══ Material for this exercise

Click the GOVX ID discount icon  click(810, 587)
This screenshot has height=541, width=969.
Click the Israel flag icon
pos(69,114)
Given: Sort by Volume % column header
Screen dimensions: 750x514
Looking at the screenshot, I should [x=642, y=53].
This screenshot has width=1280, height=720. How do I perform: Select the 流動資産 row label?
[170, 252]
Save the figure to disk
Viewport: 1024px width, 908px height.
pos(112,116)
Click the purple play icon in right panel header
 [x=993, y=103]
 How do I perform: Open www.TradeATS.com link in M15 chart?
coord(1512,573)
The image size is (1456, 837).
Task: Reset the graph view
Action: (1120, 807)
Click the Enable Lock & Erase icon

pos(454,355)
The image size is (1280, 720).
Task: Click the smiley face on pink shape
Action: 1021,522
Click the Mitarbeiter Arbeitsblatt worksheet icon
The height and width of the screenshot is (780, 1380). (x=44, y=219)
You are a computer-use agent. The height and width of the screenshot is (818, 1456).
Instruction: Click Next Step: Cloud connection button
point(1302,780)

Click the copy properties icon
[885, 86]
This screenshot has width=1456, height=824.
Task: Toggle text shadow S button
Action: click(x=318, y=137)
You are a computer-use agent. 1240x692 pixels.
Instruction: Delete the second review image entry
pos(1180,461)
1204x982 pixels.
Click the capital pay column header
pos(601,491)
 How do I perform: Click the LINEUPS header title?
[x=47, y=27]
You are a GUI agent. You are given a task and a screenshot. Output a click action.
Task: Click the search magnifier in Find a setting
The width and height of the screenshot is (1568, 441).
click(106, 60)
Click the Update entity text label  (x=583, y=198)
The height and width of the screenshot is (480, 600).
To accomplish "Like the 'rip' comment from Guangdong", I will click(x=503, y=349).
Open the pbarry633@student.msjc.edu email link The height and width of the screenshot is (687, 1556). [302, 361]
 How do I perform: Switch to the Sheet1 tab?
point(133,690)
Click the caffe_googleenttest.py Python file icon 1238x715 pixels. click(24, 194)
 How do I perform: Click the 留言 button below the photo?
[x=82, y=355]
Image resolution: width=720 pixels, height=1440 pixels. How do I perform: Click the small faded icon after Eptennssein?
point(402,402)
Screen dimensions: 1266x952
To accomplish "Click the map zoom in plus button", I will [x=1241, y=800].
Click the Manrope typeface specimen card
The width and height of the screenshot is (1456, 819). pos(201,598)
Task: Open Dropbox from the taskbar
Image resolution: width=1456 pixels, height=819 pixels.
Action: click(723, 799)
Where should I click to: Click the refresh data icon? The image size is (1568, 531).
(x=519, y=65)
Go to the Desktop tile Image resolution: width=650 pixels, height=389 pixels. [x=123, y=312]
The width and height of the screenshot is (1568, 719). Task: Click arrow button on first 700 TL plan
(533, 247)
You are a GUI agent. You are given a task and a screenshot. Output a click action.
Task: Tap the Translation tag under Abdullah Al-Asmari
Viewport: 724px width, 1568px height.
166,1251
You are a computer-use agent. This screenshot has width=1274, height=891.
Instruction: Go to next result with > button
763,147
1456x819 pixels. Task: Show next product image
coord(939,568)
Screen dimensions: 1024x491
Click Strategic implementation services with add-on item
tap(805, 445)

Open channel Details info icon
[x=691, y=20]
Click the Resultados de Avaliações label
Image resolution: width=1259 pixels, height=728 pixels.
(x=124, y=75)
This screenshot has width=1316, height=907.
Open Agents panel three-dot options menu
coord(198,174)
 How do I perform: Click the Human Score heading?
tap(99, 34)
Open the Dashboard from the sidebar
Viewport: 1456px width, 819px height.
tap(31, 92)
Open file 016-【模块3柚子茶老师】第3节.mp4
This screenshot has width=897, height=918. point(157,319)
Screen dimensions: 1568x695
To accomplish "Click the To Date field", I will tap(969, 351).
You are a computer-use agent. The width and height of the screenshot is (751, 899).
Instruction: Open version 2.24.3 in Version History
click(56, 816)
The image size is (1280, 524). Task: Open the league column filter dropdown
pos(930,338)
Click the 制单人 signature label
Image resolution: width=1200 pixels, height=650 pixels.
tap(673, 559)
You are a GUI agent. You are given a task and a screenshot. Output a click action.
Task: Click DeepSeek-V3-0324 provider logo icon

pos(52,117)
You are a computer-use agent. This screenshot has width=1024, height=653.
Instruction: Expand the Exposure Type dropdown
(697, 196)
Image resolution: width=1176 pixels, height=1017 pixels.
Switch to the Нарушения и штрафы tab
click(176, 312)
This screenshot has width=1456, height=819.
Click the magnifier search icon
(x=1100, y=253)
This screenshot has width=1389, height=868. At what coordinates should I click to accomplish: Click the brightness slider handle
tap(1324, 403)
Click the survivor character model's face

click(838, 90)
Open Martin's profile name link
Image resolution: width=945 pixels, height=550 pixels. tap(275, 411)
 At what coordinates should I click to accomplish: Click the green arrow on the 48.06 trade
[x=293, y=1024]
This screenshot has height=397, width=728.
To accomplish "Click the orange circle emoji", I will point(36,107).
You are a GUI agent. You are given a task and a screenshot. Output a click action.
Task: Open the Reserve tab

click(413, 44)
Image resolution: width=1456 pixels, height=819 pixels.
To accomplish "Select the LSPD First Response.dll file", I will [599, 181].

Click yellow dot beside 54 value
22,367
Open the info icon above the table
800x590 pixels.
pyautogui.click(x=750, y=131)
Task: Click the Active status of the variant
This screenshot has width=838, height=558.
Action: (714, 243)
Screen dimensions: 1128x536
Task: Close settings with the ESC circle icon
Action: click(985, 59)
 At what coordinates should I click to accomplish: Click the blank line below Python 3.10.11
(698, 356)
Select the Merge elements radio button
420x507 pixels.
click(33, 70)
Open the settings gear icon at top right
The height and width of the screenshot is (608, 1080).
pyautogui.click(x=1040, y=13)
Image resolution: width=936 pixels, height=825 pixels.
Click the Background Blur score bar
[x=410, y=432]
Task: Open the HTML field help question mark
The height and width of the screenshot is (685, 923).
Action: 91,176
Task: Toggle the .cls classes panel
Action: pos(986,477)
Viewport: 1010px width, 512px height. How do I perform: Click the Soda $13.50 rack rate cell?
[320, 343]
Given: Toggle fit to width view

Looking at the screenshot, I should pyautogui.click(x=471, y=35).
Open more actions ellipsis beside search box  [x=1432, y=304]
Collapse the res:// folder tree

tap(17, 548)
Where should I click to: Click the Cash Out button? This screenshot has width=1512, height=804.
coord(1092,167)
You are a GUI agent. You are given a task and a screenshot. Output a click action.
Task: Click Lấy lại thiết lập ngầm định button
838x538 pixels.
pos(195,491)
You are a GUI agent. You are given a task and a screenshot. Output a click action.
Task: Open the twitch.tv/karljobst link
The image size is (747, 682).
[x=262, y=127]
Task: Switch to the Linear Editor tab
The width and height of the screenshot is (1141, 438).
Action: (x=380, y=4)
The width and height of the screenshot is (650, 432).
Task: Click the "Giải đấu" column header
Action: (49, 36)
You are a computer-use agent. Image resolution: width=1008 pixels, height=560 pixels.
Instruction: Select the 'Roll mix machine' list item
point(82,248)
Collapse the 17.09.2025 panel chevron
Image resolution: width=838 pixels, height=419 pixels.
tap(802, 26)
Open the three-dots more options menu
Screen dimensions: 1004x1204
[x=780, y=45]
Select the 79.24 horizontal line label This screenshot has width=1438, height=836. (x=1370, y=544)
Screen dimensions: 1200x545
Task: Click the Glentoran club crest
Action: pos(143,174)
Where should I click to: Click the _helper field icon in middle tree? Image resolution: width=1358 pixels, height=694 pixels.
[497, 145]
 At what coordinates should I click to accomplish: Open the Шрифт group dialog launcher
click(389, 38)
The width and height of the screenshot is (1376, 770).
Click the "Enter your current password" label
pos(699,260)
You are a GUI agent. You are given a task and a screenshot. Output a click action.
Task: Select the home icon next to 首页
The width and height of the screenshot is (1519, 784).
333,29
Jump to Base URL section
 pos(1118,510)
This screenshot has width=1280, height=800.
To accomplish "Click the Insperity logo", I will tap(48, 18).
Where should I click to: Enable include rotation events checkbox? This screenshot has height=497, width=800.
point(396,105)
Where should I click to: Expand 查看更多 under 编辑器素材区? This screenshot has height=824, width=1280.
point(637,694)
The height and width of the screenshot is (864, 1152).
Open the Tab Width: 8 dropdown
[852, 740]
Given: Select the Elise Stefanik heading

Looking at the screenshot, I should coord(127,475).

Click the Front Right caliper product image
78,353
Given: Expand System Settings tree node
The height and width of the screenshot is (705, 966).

════

■ **Exercise**
Reproduce verbatim the rows from the one containing "Go to the Desktop" through the one containing "coord(939,568)", both included.

■ **Completed task**
Go to the Desktop tile Image resolution: width=650 pixels, height=389 pixels. [x=123, y=312]
The width and height of the screenshot is (1568, 719). Task: Click arrow button on first 700 TL plan
(533, 247)
You are a GUI agent. You are given a task and a screenshot. Output a click action.
Task: Tap the Translation tag under Abdullah Al-Asmari
Viewport: 724px width, 1568px height.
166,1251
You are a computer-use agent. This screenshot has width=1274, height=891.
Instruction: Go to next result with > button
763,147
1456x819 pixels. Task: Show next product image
coord(939,568)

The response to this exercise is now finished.